Exact copies of the lines from the one holding "Insert numbered list in Deploy editor" through the last line of the entries below are to be printed, with pictures omitted.

■ ■ ■ ■ ■ ■ ■

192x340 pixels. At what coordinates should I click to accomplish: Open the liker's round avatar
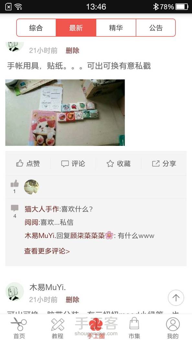pyautogui.click(x=31, y=187)
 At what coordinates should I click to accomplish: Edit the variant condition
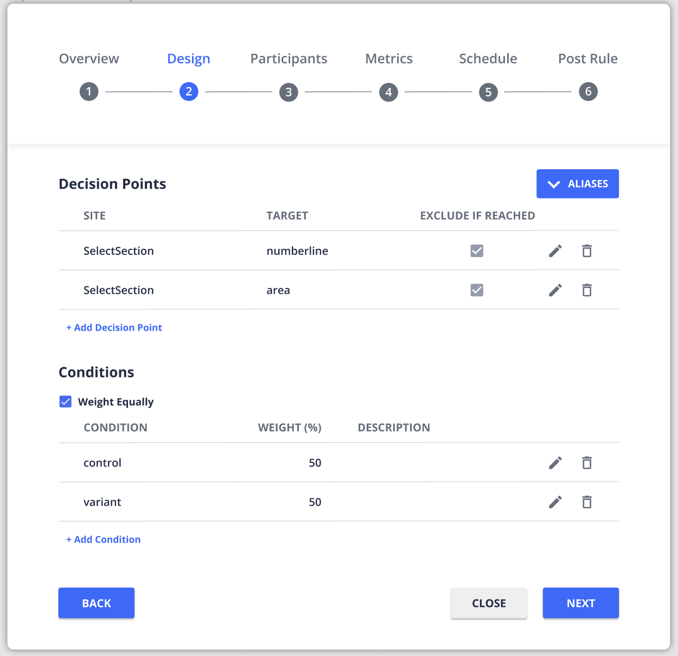(555, 503)
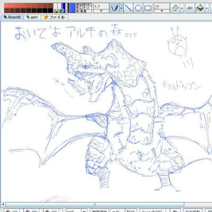Click the left arrow of horizontal scrollbar

click(x=3, y=205)
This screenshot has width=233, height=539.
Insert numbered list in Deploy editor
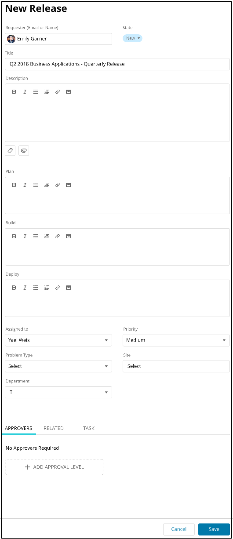(x=47, y=288)
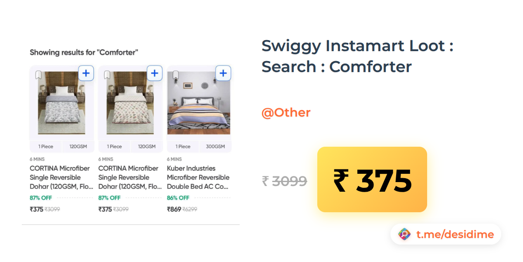Viewport: 523px width, 262px height.
Task: Open first CORTINA Dohar product image
Action: (x=62, y=103)
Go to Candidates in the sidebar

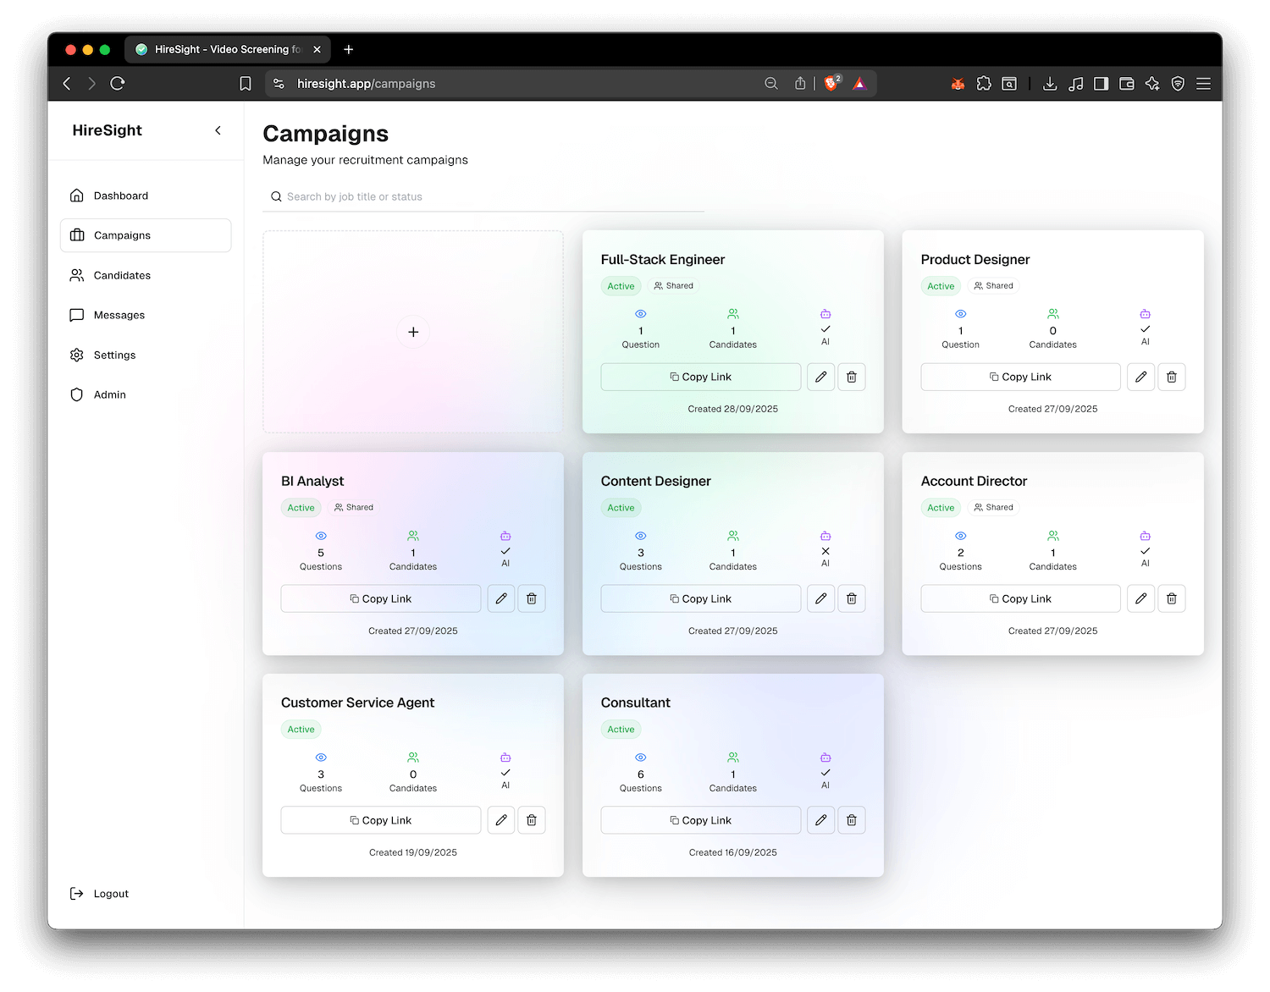pos(122,275)
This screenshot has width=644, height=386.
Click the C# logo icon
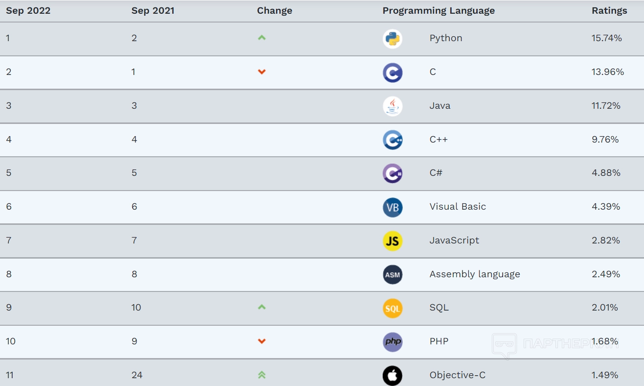tap(392, 173)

■ ■ ■ ■ ■ ■ ■

EXERCISE RESULT:
Insert numbered list in Deploy editor
(x=47, y=288)
Viewport: 523px width, 262px height.
Task: Open first CORTINA Dohar product image
Action: (x=62, y=103)
Go to Candidates in the sidebar

pos(122,275)
This screenshot has width=644, height=386.
Click the C# logo icon
tap(392, 173)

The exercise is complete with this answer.